JAKARTA. Perusahaan pengoperasi dan pengembang terminal peti kemas serta pelabuhan, PT Nusantara Pelabuhan Handal Tbk mencatatkan saham perdana hari ini di Bursa Efek Indonesia (BEI). PT Nusantara Pelabuhan Handal Tbk mencatatkan diri di Bursa Efek Indonesia dengan kode saham PORT.

PT Nusantara Pelabuhan Handal Tbk melakukan IPO (initial public offering) dengan menerbitkan jumlah saham sebanyak 576.858.100 saham baru atau sebesar 20,5% dari modalnya setelah IPO.

Direktur Utama BEI, Tito Sulistio mengapresiasi langkah tersebut. Menurutnya, adanya perusahaan yang IPO menandakan kepercayaan masyarakat terhadap pasar modal di Indonesia. "Perusahaan ini akan menjadi perhatian publik. Bukan hanya untuk dalam negeri, tetapi juga internasional. Karena itu harus transparan dan akuntabel," ujar Tito dalam pidato sambutan di BEI, Kamis (16/3).


Selain itu, Tito juga mengatakan, adanya perusahaan yang mencatatkan saham tersebut, membuat market cap semakin bertambah. Menurutnya, sektor infrastruktur bisa menjadi industri yang aktif di pasar modal. "Ini menjadi bukti, bursa efek mendapat kepercayaan objekif dengan adanya pendaftaran di sini," tambahnya.

Direktur Utama PT Pelabuhan Nusantara Handal Tbk Paul Krisnadi berharap pihaknya bisa berperan dalam program pembangunan pemerintah.
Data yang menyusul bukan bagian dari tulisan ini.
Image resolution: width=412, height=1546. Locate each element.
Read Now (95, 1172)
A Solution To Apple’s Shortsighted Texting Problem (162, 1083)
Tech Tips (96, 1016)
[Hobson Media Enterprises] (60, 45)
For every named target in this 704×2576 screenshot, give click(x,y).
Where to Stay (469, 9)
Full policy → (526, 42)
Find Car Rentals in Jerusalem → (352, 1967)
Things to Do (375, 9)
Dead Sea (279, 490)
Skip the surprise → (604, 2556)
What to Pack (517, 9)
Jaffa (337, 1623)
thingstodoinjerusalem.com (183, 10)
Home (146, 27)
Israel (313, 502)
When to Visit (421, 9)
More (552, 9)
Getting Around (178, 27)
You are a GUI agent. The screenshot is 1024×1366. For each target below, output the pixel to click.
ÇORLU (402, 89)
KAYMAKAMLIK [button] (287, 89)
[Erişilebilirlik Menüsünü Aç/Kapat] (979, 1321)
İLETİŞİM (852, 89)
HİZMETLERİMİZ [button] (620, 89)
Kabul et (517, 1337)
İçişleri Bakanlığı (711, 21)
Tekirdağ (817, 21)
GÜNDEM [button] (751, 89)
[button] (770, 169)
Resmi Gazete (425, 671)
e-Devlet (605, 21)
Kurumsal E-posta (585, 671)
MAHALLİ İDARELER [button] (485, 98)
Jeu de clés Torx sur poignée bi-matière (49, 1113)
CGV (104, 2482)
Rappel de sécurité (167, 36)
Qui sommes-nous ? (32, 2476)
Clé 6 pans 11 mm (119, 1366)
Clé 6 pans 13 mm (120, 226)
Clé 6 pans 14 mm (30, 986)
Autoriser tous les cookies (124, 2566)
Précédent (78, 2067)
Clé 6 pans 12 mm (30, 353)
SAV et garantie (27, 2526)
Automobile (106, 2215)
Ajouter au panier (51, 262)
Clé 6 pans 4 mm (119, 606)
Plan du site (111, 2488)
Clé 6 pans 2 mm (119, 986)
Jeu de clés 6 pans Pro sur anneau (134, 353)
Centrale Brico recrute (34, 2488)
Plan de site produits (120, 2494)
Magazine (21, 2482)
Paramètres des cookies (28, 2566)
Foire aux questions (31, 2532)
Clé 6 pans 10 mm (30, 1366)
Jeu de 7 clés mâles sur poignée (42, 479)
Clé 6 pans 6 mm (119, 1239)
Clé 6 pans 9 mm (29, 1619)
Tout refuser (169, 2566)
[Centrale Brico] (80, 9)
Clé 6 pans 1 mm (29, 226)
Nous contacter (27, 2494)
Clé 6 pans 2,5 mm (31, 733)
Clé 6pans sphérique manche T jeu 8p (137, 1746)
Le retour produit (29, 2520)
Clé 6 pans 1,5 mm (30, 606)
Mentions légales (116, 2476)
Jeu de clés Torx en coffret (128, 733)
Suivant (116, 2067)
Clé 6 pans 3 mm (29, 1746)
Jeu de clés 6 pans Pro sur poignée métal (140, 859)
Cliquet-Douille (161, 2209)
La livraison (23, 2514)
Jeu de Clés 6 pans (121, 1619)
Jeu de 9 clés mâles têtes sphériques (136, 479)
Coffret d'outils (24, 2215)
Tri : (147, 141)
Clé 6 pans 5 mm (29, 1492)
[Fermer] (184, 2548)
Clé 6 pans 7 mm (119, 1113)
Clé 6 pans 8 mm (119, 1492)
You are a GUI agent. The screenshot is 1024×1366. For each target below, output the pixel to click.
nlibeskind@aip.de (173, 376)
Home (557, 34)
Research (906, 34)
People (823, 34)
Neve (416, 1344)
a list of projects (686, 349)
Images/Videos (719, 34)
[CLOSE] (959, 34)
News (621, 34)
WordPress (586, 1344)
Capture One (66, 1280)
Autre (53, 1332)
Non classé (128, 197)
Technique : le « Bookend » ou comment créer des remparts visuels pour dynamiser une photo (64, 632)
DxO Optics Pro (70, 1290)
Melalui sektor kemaritiman, Nusantara Pelabuhan mengembangkan tugas pemerintah. "Kami berharap, bisa berperan dengan pemerintah," katanya.

Setelah masa penawaran awal yang berlangsung pada tanggal 9 Februari 2017 - 21 Februari 2017, harga IPO saham menjadi Rp 535 per lembar saham. Dengan demikian, perusahaan memperoleh dana sebesar Rp 308,6 miliar. PT Trimegah Sekuritas Indonesia Tbk bertindak sebagai penjamin pelaksana emisi efek (lead underwriter) dalam IPO ini.